ナイトフランクが全世界で行った「(Y)OUR SPACE」調査によると、アジア・パシフィック地域(APAC)に本社を置く企業は、その不動産ポートフォリオへのCovid-19の長期的な影響を感じることは少なそうです。パンデミックにより不動産戦略が今後の不動産戦略をすっかり変えてしまった、と答えたのはたった14%でした。


この調査は、従業員合わせて1,000万人超の世界の国際企業400社近くを対象に行ったもので、グローバル企業の職場戦略と不動産ニーズについてのユニークな視点を明らかにしてくれています。
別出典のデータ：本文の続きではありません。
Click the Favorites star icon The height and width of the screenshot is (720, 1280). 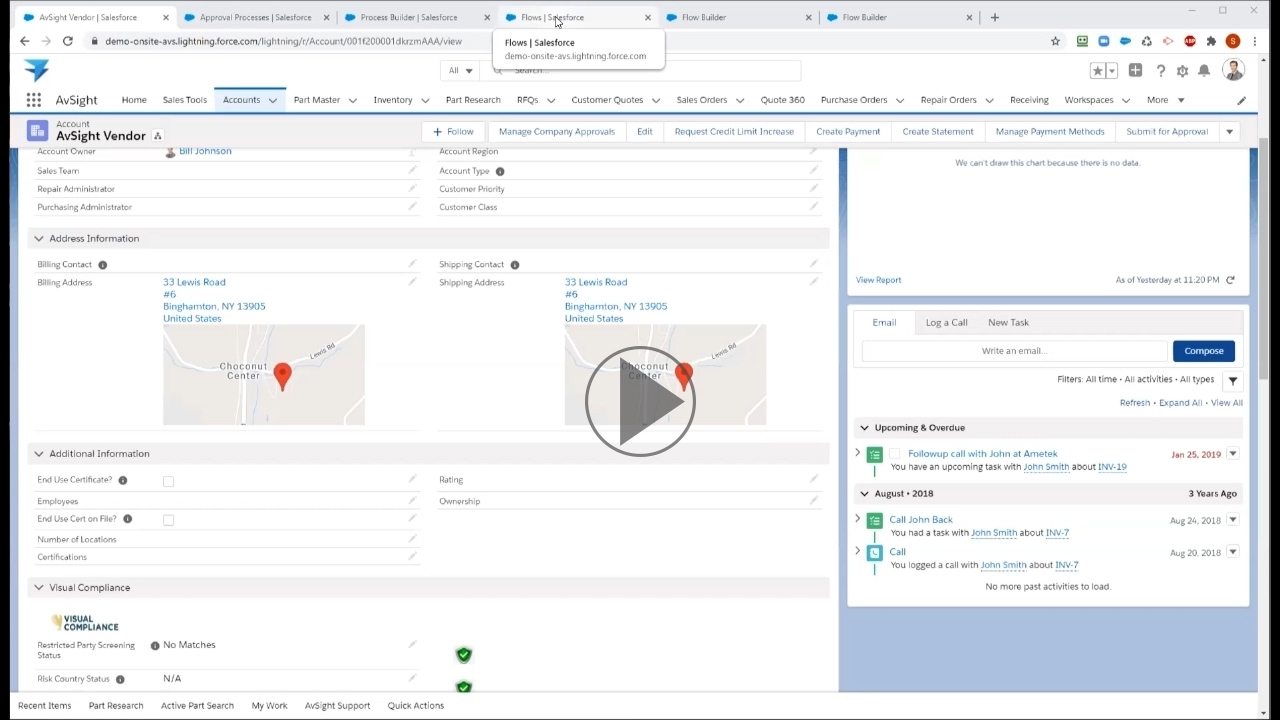[1098, 71]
その調査で、APACと世界全体では企業の不動産に対する意欲が対照的であることがわかっています。世界のその他の地域と比べて、不動産ポートフォリオを増やす可能性があると答えたAPAC企業は17%多く、不動産ポートフォリオを減少させる可能性があると答えたAPAC企業は18%少なくなりました。


ポートフォリオを増減させる可能性がある企業について、20%以上の大きな変更を行おうとしている企業の割合も、世界的なレベルよりも多くなりました。


テー氏はさらに、APAC企業が世界平均とは異なるその他の分野として、本社(HQ)の移転可能性を上げています。


調査に回答したAPAC企業の約51%が、今後3年以内に移転の可能性があると答え、世界平均よりも13%高い結果となりました。


「マレーシアの現在の過剰供給と弱い市場心理の結果としてのダブルパンチ効果で、企業の中にはこの機会を利用してよりコスト削減を行うべく、オフィススペースをより良いバリュー・プロポジションのある建物に移転しそうです。」とテー氏は話しています。


このような本社移転の決定に影響を与えるのには、コスト削減が第一の理由ですが、APAC企業が移転に求めるものとして、第二には異なる人材へのアクセスもあります。


調査によると、APAC企業のかなりの割合が、本社の移転を検討しており、その理由は人材の確保、そして異なる人材へのアクセスだということです。


「どこへ移転するか、そしてこれがどのように既存の不動産戦略に影響するかについては疑問が残ります。」とテー氏は言います。


一方で、同調査では、APACの従業員が求めるアメニティーのトップ3も明らかになりました。飲食物の提供、医療設備、そしてジムの設備です。


テー氏は、「レジデンシャル、商業、そしてレクリエーションなどの多様なミックスが一つに詰まった複合用途開発へのシフトが見られます。」と指摘しています。


テー氏は、企業は、アメニティの選択肢が多いオフィススペースに集まる傾向が出ると予想しており、家主側は不動産ポートフォリオに長期的な複合用途の戦略を織り込んでいくことを検討していくと良いだろうと述べています。